【3月3日 AFP】欧州12か国で分散開催され、4日に開幕まで100日を迎えるサッカー欧州選手権(UEFA Euro 2020)の準備は順調に進んでいるが、新型コロナウイルスの大流行によって大会は深刻な影響を受けることになるかもしれない。

 出場国が24チームになって迎える2度目の欧州選手権を、アゼルバイジャン・バクーからアイルランド・ダブリン、英スコットランド・グラスゴー、イタリア・ローマに至るまでの12都市で開催するという決定は、間違いなく前途有望な動きだった。

 欧州サッカー連盟(UEFA)は、開催地や輸送網は準備がすべて整っており、チケットの需要は非常に高く、はっきりとした安全面の懸念はないとしている。しかし、最終的にどうなるかが不透明で、大会全体に影を落とす可能性がある新型コロナウイルスの流行は例外だ。

 イタリアでは2日時点で2000人以上が感染し、52人の死者が出るなど欧州で最も深刻な被害が出ており、週末に予定されていたセリエAの多くの試合が延期された。また、24人の感染者が確認されている隣国のスイスは同日、1部と2部の全試合を3月末まで延期すると発表した。

 国際サッカー連盟(FIFA)のジャンニ・インファンティーノ(Gianni Infantino)会長は前週末、「どんなサッカーの試合よりも、人の健康の方がはるかに重要だ」と語っている。

 ウェールズサッカー協会(FAW)のジョナサン・フォード(Jonathan Ford)最高経営責任者(CEO)は、英PA通信(Press Association)に「誰もがこの件(新型コロナウイルスの感染拡大)の収束を願っていると思う。もちろんわれわれは助言に従うつもりだ。だが人の健康が第一で、サッカーは二の次でなければならない」と話している。

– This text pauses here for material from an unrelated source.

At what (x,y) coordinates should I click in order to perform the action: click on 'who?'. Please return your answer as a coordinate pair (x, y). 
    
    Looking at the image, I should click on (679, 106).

 オランダ・アムステルダムで2日に行われたUEFAの執行委員会でも新型コロナウイルスの危機が議題となったが、連盟は欧州選手権に関して考えられる影響について平静を保っている。

 フォードCEOはAFPに「UEFAは関係する国際・地元当局と、コロナウイルスについて連絡を取っている」と語り、「現時点で、予定されている日程に関して変更する必要は一切ない。継続的にこの問題を注視していく」と続けた。

 イタリア対トルコの開幕戦は6月12日にローマで行われ、ウェールズも両チームと同じグループAに入っている。

 UEFAはまた、欧州選手権のチケット販売には2800万の応募があったと明かしており、これは2016年の前回大会(UEFA Euro 2016)の2倍以上だったという。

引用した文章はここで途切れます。